Notice that After outer around is only printed for the first spec. In general, you can put cleanup logic in the after portion of an around hook and trust that it will get run even if the example fails, because RSpec itself rescues exceptions in the example, marks it as failed, and continues to run your around hook. But when an exception occurs in an around hook (as is the case in the 2nd context), it can prevent the after logic of the outer around hook from running.

This matters here because the metadata integration we have discussed with trigger this issue, since it would raise an error from the after portion of an around, potentially preventing other user hooks from completing. We should probably look into a fix in rspec-core for that before implementing the metadata integration (or find an alternate way to make the metadata integration work).

@ianchesal
Copy link

I too would use this. I've run in to a case where I'm driving long-running integration tests with Rspec and would rather all my expect() blocks execute than failing on the first missed expectation because setup for the tests take a long time and I want a full list of problems that need attention while only incurring one setup.

@waterlink
Copy link
Contributor

I would definitely love this feature, both metadata and block approach

@fables-tales
Copy link
Member

I'm hugely 👍 on this feature.

@myronmarston
Copy link
Member Author

I plan to tackle this in the next week or so and then I'm hoping to ship RSpec 3.3 after that.

@cupakromer
Copy link
Member

👍 for this feature. While I 💙 💙 composable + compound matchers, there are times they do not work cleanly to define a "behavior". At that point I must decide how if it's worth writing a custom matcher or not. This feature would allow me to skip those times where I do not want or need a custom matcher but still want to group a set of expectations.

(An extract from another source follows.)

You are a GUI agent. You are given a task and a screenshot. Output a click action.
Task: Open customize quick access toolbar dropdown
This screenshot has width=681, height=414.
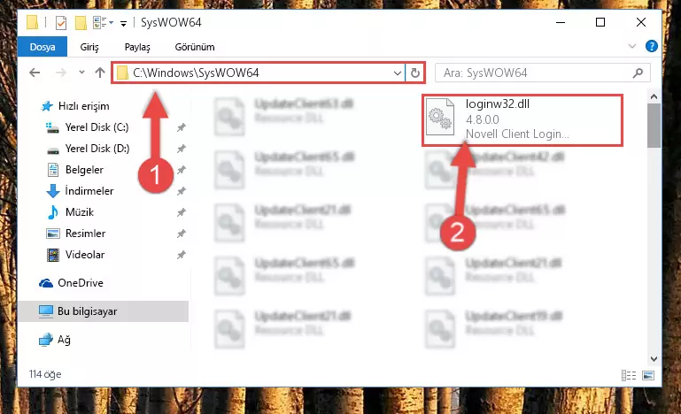124,23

I like the metadata option, I'd be leaning towards only supporting that.

I would really like to see the block form as well. This would come in handy for "workflow" based specs. Often I care about the set of expectations at a particular point in the flow, not every expectation throughout the entire flow.

Would it be possible to assign the block form an additional description?

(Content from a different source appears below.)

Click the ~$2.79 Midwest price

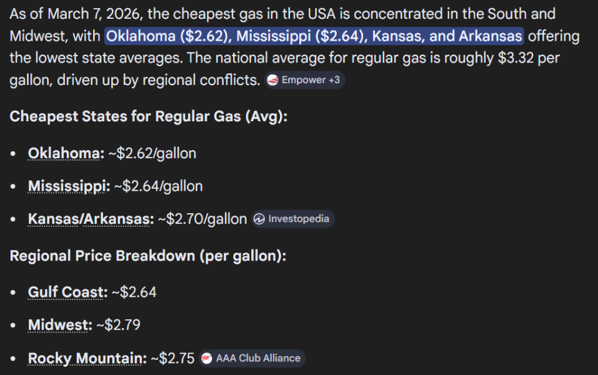pos(118,325)
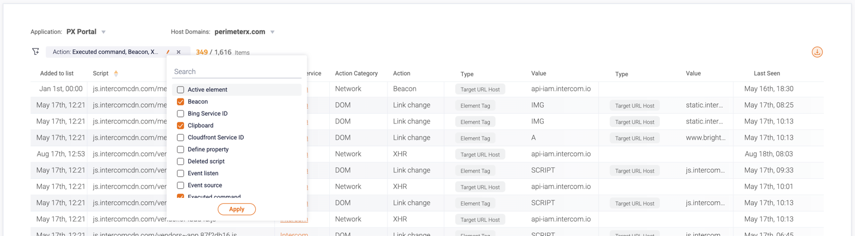
Task: Click the pencil edit icon on Action filter
Action: [168, 52]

aggregate_failures "this explains some additional context" do
  expect(result).to blah
  expect(result).to blah_blah
  expect(result).to have_other_interesting_properties
end

So one big question is: what do we call this? My best ideas so far are:

  • aggregate_failures
  • collect_failures
  • delay_failure (or delay_failures -- either way works)
  • allow_multiple_failures

Personally I like aggregate_failures. It tells me all of their messages will be combined but that it will still trigger a failure at that point. With collect_failures it feels like it may not stop the spec execution at that point, this goes for delay_failure as well. The allow_multiple_failures could work and but I feel we are overloading allow with rspec-mocks usage.

I haven't spent too much time thinking about names but some others:

  • expect_set
  • expect_group
  • expect_all

Though that may be a bit too much expect for the block name and all expectations inside it.

What do we do if some other type of exception is raised in the block? I think the right behavior would be to rescue the exception, and:

  • If no expectation failures have occurred, re-raise the exception
  • If expectation failures have occurred, append the exception's message to the list of failures and raise an ExpectationNotMetError exception with the full failure message (containing both the expectation failures and the additional exception)

Personally, I would expect the exception to terminate the spec and be reported as the failure. For example, I can see someone writing:

aggregate_failures do
  expect(obj.foo).to blah

  bar.do_something(foo) # raises exception

  expect(obj.some_thing).to blah_blah
  expect(obj.foo).to have_other_interesting_properties
end

In the above contrived example, the last two expectations will fail because foo wasn't properly updated. However, the failure causes will be misleading as the real problem was the raised exception.

How do rspec-mocks message expectations (and various other types of mock failures) play into this? I have no great ideas here yet.

I don't have any real ideas. I would expect that any spy expectation to be verified at the end of the block. Likewise, any mock defined in the block would be verified at that point.

@myronmarston
Copy link
Member Author

Would it be possible to assign the block form an additional description?

Yes, although I would only want to support that if the additional description was used in some fashion. Do you have something in mind for how we would use that? If we're not going to use it for anything, the user can just use ruby comments to add additional context -- no need for us to support an argument we don't do anything with.

@cupakromer
Copy link
Member

Do you have something in mind for how we would use that?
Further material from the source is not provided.